L’élément moral : l’absence d’intention homicide.

Pour caractériser cette infraction, il faut démontrer que l’auteur a voulu commettre les violences, mais sans chercher à provoquer la mort. Cette distinction est essentielle pour différencier cette infraction de l’homicide volontaire.
Jurisprudence récente :
dans un arrêt Crim., 22 février 2018 (n° 17-85.456), une dispute conjugale ayant dégénéré en bagarre a conduit à la mort du conjoint. Bien que l’intention homicide ait été absente, la gravité des coups a conduit à qualifier les faits sous l’article 222-7.

1.2. Les sanctions et leur justification.

L’article 222-7 prévoit une peine de 15 ans de réclusion criminelle, portée à 20 ans en cas de circonstances aggravantes, telles que :

  • Les violences commises sur un conjoint ou une personne vulnérable ;
  • Les violences en réunion ;
  • L’usage d’une arme.

Justification des peines :
la sévérité des peines reflète la gravité des conséquences (la mort) mais elle tient compte de l’absence d’intention homicide.

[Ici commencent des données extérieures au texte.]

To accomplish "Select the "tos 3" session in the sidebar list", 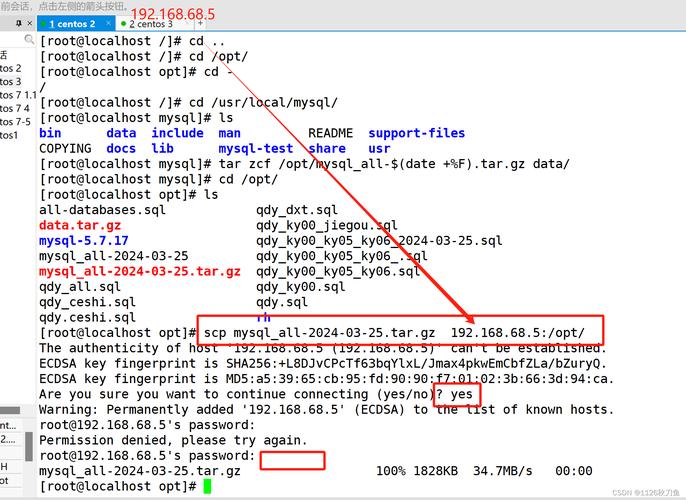I will point(11,81).
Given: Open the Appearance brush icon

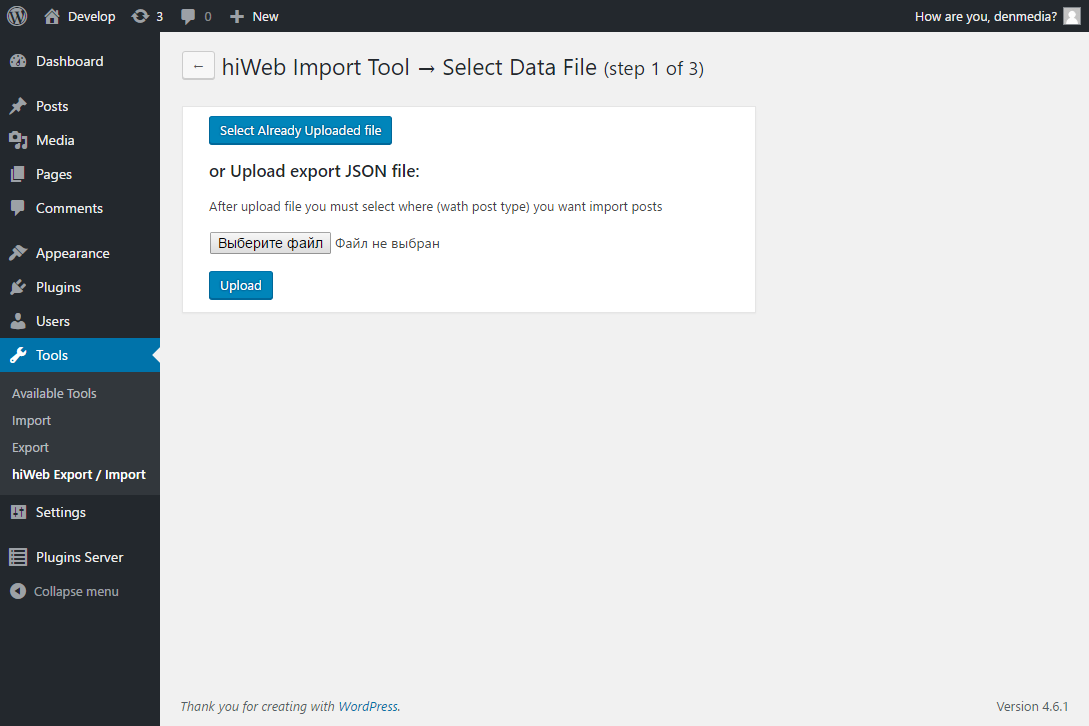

Cependant, certains auteurs critiquent la rigidité des peines, notamment dans des situations où les violences étaient moins graves.

2. L’application pratique et les enjeux jurisprudentiels.

2.1. Distinction avec les infractions voisines.

Les violences ayant entraîné la mort sans intention de la donner se distinguent de l’homicide volontaire et de l’homicide involontaire par leur intentionnalité et la nature de la faute.

Homicide volontaire : une intention claire.

L’homicide volontaire (article 221-1 du Code pénal) suppose une intention de tuer ou de causer des blessures mortelles. Les juges analysent des éléments comme l’utilisation d’armes ou le ciblage de zones vitales pour établir cette intention.
Exemple jurisprudentiel :
dans un arrêt Crim., 6 octobre 2020, un coup de couteau porté au thorax a été qualifié d’homicide volontaire en raison de la gravité de l’acte.

Article 221-1 du Code pénal (Homicide volontaire) :

« L’homicide volontaire est puni de trente ans de réclusion criminelle. Lorsque le meurtre est précédé, accompagné ou suivi de l’une des circonstances énumérées à l’article 132-71, la peine est la réclusion criminelle à perpétuité ».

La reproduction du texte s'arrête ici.